- **Work order**
In the records below, find the line holding "Construcción (4) (575, 205)" and the line holding "#espacios (1) (572, 514)". Set down both, with every line between them, exactly.

** Opening Data excerpts block **

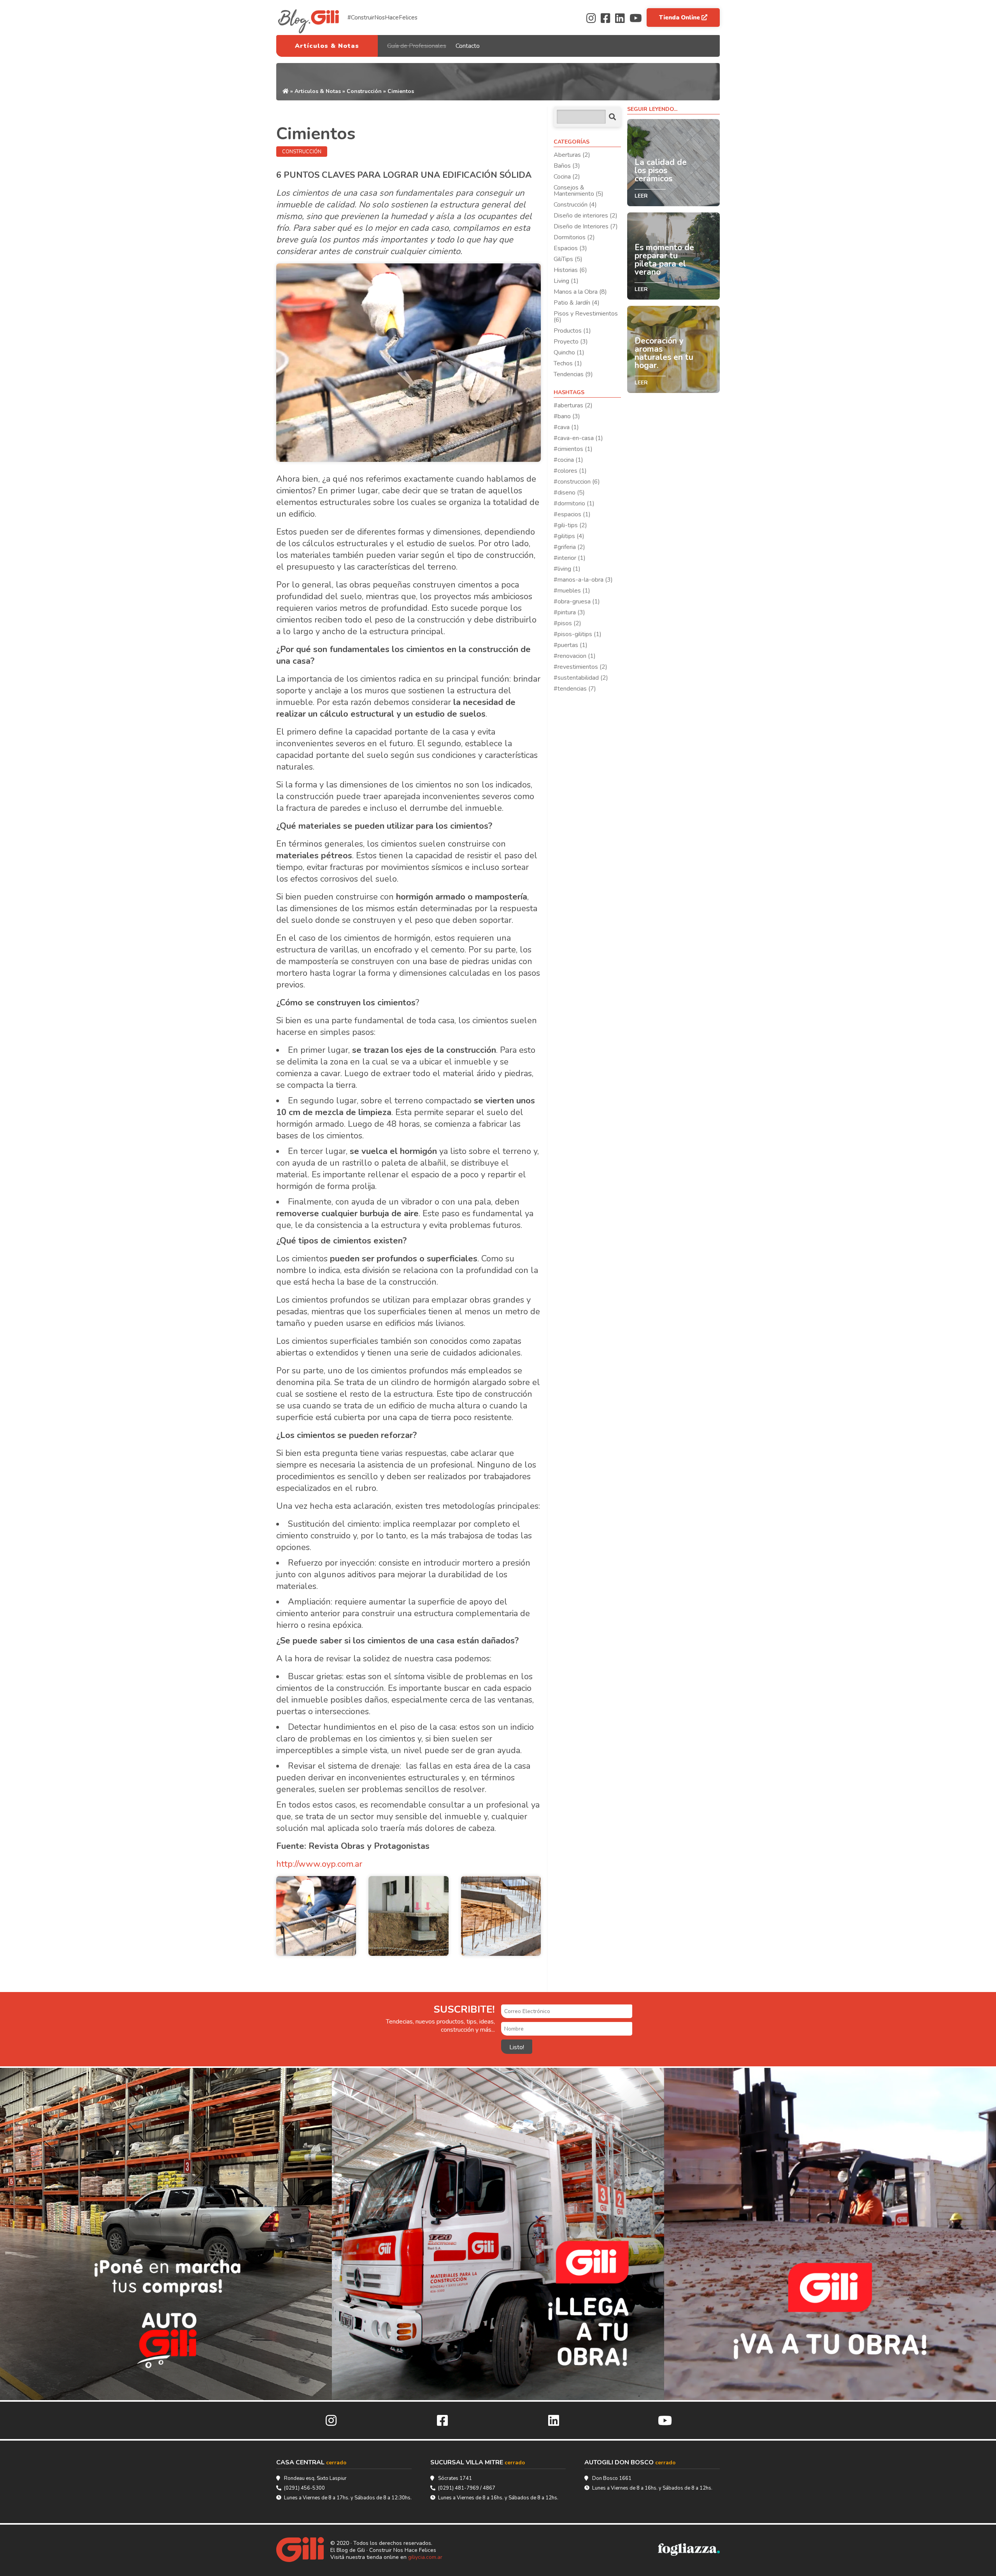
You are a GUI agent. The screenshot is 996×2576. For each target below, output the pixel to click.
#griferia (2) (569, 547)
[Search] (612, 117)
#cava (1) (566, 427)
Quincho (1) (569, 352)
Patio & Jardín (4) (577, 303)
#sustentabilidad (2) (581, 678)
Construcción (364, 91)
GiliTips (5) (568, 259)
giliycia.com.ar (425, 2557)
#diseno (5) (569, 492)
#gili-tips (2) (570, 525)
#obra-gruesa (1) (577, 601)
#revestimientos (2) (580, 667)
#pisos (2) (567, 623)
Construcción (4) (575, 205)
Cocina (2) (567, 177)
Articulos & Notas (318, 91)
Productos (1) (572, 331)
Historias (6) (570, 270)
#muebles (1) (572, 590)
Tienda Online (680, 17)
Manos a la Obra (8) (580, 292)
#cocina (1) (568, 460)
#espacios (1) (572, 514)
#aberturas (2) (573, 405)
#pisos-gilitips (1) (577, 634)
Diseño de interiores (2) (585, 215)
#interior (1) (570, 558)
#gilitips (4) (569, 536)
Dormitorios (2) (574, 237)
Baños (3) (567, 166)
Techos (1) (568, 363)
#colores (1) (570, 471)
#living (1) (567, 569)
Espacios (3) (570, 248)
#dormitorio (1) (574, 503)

** Closing Data excerpts block **

- **Task answer**
Construcción (4) (575, 205)
Cocina (2) (567, 177)
Articulos & Notas (318, 91)
Productos (1) (572, 331)
Historias (6) (570, 270)
#muebles (1) (572, 590)
Tienda Online (680, 17)
Manos a la Obra (8) (580, 292)
#cocina (1) (568, 460)
#espacios (1) (572, 514)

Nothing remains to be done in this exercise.